10.2. POWERS. The Agent shall have and may exercise such powers under
the Loan Documents as are specifically delegated to the Agent by the terms of
each thereof, together with such powers as are reasonably incidental thereto.
The Agent shall have no implied duties to the Lenders, or any obligation to
the Lenders to take any action thereunder, except any action specifically
provided by the Loan Documents to be taken by the Agent.
10.3. GENERAL IMMUNITY. Neither the Agent nor any of its directors,
officers, agents or employees shall be liable to the Borrower or any Lender
for any action taken or omitted to be taken by it or them hereunder or under
any other Loan Document or in connection herewith or therewith except for its
or their own gross negligence or willful misconduct.
10.4. NO RESPONSIBILITY FOR LOANS, RECITALS, ETC. Neither the Agent nor
any of its directors, officers, agents or employees shall be responsible for
or have any duty to ascertain, inquire into, or verify (a) any statement,
warranty or representation made in connection with any Loan Document or any
borrowing hereunder, (b) the performance or observance of any of the
covenants or agreements of any obligor under any Loan Document, including,
without limitation, any agreement by an obligor to furnish information
directly to each Lender; (c) the satisfaction of any condition specified in
ARTICLE IV, except receipt of items required to be delivered to the Agent and
not waived at closing, or (d) the validity, effectiveness, sufficiency,
enforceability or genuineness of any Loan Document or any other instrument or
writing furnished in connection therewith.
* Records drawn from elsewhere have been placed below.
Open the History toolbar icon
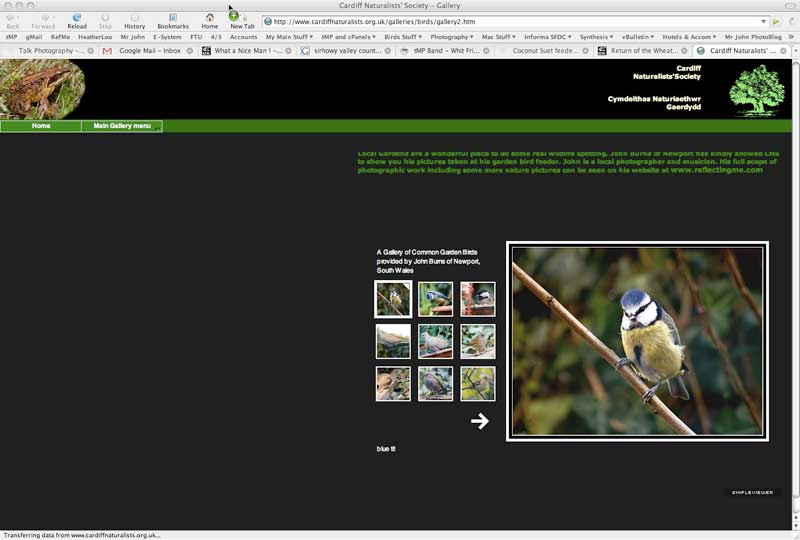The image size is (800, 540). click(134, 18)
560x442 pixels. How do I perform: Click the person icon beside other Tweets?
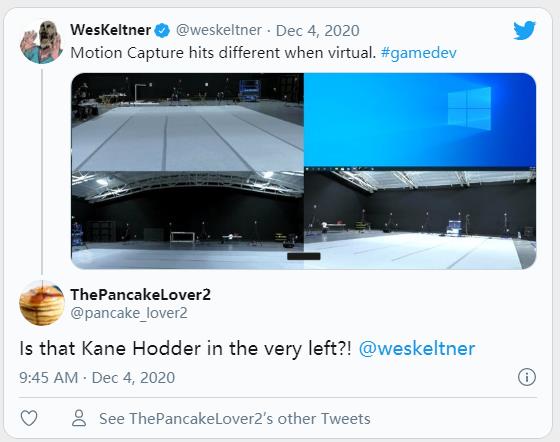[x=79, y=418]
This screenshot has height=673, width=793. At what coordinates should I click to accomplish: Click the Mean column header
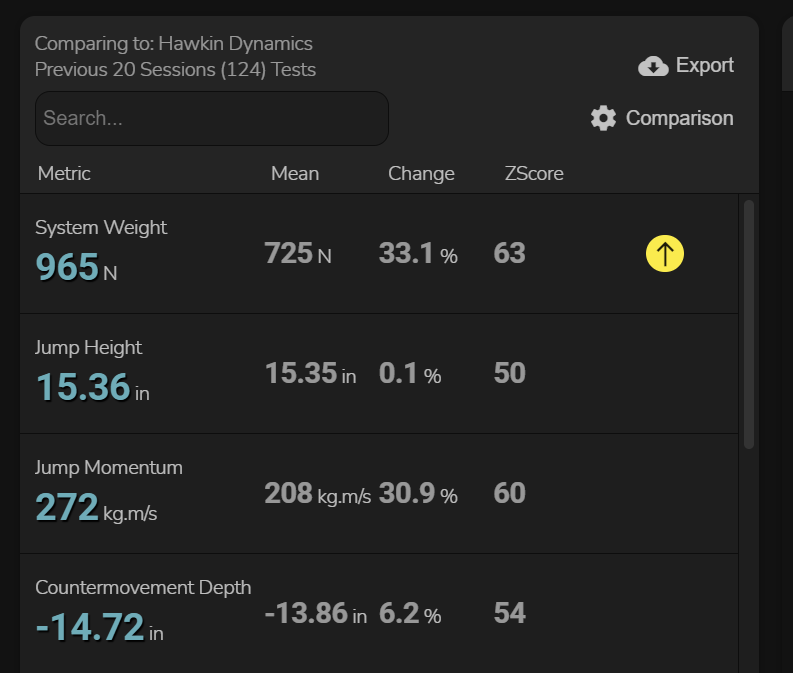coord(295,173)
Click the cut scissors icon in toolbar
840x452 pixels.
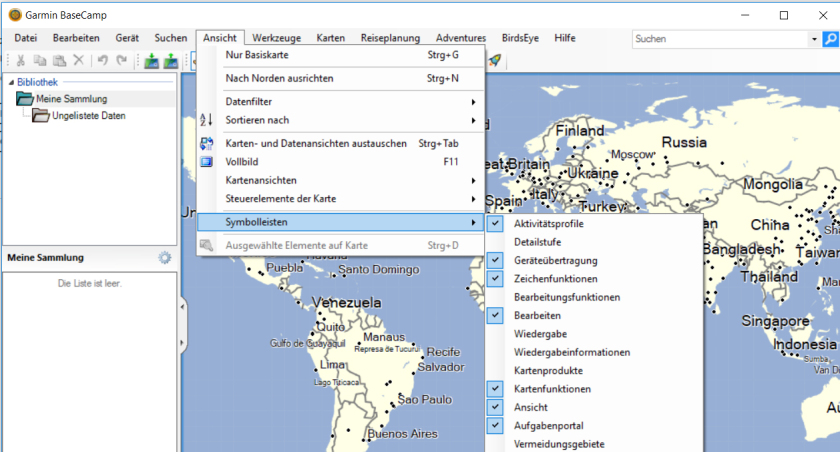click(21, 61)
The Agent shall have no duty to
disclose to the Lenders information that is not required to be furnished by
the Borrower to the Agent at such time, but is voluntarily furnished by the
Borrower to the Agent (either in its capacity as Agent or in its individual
capacity).
10.5. ACTION ON INSTRUCTIONS OF LENDERS. The Agent shall in all cases be
fully protected in acting, or in refraining from acting, hereunder and under
any other Loan Document in accordance with written instructions signed by the
Required Lenders (or, to the extent required by SECTION 8.2, all Lenders),
and such instructions and any action taken or failure to act pursuant thereto
shall be binding on all of the Lenders and on all holders of Notes. The Agent
shall be fully justified in failing or refusing to take any action hereunder
and under any other Loan Document unless it shall first be indemnified to its
satisfaction by the Lenders pro rata against any and all liability, cost and
expense that it may incur by reason of taking or continuing to take any such
action.
10.6. EMPLOYMENT OF AGENTS AND COUNSEL. The Agent may execute any of its
duties as Agent hereunder and under any other Loan Document by or through
employees, agents and attorneys-in-fact and shall not be answerable to the
Lenders, except as to money or securities received by it or its authorized
agents, for the default or misconduct of any such agents or attorneys-in-fact
selected by it with reasonable care. The Agent shall be entitled to advice of
counsel concerning all matters pertaining to the agency hereby created and
its duties hereunder and under any other Loan Document.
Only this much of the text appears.